• TASK TO CARRY OUT
Your answer should hold every line of the records below that contains the string "computer".

• RECORD SET
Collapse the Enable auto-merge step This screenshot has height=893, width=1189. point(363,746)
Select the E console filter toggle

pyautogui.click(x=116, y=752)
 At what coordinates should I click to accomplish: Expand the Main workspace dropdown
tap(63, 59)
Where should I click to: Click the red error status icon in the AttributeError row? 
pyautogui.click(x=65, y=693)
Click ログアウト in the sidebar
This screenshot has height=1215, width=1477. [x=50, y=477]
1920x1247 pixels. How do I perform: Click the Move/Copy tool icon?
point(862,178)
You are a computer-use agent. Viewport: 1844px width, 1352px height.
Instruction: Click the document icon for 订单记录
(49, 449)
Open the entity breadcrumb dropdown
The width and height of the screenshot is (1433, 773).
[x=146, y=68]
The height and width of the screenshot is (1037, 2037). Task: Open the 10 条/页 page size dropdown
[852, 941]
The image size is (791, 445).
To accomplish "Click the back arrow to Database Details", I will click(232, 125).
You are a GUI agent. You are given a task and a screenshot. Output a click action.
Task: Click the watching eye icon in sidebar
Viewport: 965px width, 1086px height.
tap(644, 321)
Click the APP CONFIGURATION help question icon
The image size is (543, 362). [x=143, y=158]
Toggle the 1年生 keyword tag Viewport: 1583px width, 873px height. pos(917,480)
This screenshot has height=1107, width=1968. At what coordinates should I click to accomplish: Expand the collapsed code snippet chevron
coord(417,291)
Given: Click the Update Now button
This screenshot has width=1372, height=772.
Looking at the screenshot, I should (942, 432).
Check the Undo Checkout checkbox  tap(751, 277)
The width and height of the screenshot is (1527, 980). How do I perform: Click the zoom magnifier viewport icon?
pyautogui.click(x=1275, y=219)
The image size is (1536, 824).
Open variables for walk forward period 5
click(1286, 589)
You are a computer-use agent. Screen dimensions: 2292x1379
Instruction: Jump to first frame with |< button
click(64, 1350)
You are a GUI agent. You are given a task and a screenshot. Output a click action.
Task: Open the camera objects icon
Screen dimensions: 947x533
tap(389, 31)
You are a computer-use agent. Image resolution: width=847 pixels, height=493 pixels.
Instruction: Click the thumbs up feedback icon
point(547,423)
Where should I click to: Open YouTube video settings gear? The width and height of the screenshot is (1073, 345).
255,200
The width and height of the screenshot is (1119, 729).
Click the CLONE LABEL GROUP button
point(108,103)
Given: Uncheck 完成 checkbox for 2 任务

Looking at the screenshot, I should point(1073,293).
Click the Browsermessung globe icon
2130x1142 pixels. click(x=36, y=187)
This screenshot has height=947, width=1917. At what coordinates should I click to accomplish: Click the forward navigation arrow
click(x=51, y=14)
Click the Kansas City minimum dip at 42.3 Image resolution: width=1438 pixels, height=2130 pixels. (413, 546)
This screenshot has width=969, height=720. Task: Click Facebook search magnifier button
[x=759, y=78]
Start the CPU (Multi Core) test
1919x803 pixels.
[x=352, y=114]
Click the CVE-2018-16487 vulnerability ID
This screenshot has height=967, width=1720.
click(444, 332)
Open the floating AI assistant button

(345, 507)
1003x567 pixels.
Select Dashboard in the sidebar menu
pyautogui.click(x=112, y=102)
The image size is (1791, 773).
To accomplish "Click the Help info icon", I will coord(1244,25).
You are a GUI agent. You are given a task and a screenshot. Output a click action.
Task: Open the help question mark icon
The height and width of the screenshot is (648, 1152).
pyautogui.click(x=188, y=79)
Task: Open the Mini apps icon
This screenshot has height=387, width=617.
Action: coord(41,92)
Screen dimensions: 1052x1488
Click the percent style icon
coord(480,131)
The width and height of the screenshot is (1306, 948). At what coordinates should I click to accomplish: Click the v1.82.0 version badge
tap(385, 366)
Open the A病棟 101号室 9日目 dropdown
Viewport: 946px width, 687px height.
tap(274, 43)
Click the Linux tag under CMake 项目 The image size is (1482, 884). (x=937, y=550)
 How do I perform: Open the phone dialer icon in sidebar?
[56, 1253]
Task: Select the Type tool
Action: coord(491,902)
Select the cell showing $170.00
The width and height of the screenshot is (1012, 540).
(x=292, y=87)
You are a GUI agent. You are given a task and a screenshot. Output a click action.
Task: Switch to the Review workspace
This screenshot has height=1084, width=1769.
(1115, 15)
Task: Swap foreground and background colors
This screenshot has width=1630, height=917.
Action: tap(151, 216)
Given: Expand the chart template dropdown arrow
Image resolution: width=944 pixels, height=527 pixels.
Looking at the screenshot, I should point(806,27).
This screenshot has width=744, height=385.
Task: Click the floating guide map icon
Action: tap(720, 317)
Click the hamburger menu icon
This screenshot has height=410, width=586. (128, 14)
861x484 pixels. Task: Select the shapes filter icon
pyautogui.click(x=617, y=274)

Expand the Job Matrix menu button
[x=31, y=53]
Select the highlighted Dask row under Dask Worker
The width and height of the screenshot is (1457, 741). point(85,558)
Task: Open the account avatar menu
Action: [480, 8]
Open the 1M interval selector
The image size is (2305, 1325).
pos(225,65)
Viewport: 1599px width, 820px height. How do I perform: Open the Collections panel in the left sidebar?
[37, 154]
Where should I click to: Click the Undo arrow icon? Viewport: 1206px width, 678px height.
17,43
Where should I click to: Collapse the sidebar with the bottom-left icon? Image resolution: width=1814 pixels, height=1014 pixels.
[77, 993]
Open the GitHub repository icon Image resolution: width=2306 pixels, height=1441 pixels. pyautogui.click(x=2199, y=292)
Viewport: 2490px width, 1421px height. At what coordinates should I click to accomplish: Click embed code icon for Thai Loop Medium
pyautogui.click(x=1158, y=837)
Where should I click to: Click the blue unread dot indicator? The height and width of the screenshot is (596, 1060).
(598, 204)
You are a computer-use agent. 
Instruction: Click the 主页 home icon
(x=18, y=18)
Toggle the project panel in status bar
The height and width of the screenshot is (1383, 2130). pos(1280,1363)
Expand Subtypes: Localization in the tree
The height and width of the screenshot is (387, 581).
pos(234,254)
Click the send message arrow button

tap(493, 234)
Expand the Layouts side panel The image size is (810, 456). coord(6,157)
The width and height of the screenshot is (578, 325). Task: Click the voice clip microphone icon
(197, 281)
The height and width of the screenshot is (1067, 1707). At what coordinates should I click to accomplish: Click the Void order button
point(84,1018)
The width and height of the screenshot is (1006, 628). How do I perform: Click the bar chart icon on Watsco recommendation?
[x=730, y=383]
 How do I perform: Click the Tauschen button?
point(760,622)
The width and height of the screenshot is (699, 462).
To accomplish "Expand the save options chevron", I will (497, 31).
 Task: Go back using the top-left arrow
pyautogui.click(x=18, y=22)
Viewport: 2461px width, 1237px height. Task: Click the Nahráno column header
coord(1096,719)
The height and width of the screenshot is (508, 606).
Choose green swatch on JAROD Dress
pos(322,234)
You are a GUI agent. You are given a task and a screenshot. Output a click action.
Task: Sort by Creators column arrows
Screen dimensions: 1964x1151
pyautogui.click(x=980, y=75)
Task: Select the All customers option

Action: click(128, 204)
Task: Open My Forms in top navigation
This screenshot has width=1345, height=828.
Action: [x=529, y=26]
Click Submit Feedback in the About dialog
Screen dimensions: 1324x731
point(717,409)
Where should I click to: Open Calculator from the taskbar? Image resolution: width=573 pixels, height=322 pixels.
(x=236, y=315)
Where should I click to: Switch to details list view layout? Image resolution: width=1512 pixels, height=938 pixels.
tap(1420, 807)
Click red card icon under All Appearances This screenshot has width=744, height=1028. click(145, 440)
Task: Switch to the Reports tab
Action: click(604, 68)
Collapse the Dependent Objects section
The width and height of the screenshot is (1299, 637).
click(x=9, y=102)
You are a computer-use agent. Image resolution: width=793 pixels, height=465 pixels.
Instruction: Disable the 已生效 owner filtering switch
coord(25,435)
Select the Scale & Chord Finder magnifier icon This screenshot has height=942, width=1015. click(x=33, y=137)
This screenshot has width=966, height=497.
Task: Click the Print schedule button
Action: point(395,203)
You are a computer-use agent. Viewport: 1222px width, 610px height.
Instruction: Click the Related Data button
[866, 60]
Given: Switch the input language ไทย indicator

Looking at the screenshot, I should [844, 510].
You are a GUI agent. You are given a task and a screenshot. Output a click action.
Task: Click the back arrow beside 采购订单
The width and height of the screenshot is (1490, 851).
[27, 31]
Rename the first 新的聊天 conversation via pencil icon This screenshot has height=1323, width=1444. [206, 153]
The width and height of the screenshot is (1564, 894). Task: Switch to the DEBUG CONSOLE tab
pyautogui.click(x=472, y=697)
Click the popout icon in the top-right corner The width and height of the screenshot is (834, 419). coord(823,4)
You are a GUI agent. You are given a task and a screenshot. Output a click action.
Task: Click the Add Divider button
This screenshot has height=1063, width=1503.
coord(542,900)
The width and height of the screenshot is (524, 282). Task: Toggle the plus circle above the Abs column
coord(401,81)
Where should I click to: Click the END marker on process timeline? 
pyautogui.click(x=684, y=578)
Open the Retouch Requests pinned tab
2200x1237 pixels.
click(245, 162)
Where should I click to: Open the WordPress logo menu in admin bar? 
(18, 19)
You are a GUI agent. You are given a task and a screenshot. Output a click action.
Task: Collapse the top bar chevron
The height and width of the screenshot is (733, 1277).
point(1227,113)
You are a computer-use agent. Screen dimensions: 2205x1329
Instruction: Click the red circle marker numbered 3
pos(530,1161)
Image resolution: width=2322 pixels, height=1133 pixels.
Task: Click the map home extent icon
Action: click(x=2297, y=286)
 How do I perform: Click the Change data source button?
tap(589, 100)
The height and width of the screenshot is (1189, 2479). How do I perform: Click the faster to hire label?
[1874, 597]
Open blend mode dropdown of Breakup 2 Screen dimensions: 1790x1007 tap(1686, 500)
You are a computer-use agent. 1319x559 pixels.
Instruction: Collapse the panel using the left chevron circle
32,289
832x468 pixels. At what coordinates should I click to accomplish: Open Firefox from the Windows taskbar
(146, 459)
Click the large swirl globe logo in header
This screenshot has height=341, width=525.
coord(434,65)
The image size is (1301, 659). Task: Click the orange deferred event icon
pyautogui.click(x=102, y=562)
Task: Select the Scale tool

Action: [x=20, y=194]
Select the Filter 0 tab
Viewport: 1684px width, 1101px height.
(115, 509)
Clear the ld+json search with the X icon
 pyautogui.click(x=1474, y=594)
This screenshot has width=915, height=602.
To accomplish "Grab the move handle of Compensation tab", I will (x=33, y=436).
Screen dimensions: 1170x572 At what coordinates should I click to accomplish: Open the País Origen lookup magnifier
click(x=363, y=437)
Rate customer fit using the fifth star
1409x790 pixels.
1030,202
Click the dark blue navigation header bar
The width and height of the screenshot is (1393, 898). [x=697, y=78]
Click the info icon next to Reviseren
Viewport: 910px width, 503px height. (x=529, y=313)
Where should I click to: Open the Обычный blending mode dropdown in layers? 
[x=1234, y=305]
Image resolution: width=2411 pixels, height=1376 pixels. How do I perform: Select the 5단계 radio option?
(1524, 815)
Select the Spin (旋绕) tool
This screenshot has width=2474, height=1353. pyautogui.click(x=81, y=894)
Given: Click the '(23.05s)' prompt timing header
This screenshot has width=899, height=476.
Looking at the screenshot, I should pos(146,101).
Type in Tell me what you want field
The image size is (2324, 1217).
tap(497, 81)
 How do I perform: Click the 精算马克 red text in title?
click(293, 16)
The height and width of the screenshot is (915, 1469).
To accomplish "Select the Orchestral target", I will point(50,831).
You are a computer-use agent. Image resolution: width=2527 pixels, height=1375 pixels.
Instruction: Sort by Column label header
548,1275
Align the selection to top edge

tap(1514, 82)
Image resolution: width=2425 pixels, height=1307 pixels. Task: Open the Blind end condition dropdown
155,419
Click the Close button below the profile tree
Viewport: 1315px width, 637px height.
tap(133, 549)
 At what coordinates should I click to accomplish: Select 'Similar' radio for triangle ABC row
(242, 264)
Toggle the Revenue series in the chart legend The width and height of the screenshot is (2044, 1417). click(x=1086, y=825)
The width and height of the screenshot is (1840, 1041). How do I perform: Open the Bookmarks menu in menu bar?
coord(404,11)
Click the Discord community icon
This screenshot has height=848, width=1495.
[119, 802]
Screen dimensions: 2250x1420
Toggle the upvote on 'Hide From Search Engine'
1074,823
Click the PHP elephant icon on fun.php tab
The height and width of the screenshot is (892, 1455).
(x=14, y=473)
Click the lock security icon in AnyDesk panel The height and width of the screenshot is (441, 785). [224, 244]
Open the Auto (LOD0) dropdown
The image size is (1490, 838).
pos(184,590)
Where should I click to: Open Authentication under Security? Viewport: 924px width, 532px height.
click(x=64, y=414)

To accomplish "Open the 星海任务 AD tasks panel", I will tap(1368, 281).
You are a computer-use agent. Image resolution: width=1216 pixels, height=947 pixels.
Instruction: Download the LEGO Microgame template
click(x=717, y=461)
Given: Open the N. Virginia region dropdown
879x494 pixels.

• WRITTEN RESPONSE
You are a computer-use agent. Viewport: 1844px width, 1352px height.
You are a computer-use agent. Screen dimensions: 2292x1379
You are a computer-use agent. Image resolution: width=847 pixels, height=493 pixels.
You are a computer-use agent. 
You are a computer-use agent. Image resolution: width=793 pixels, height=465 pixels.
You are a computer-use agent. Viewport: 1222px width, 610px height.
You are a computer-use agent. Screen dimensions: 2205x1329
You are a computer-use agent. 1319x559 pixels.
You are a computer-use agent. Image resolution: width=2527 pixels, height=1375 pixels.
You are a computer-use agent. Image resolution: width=1216 pixels, height=947 pixels.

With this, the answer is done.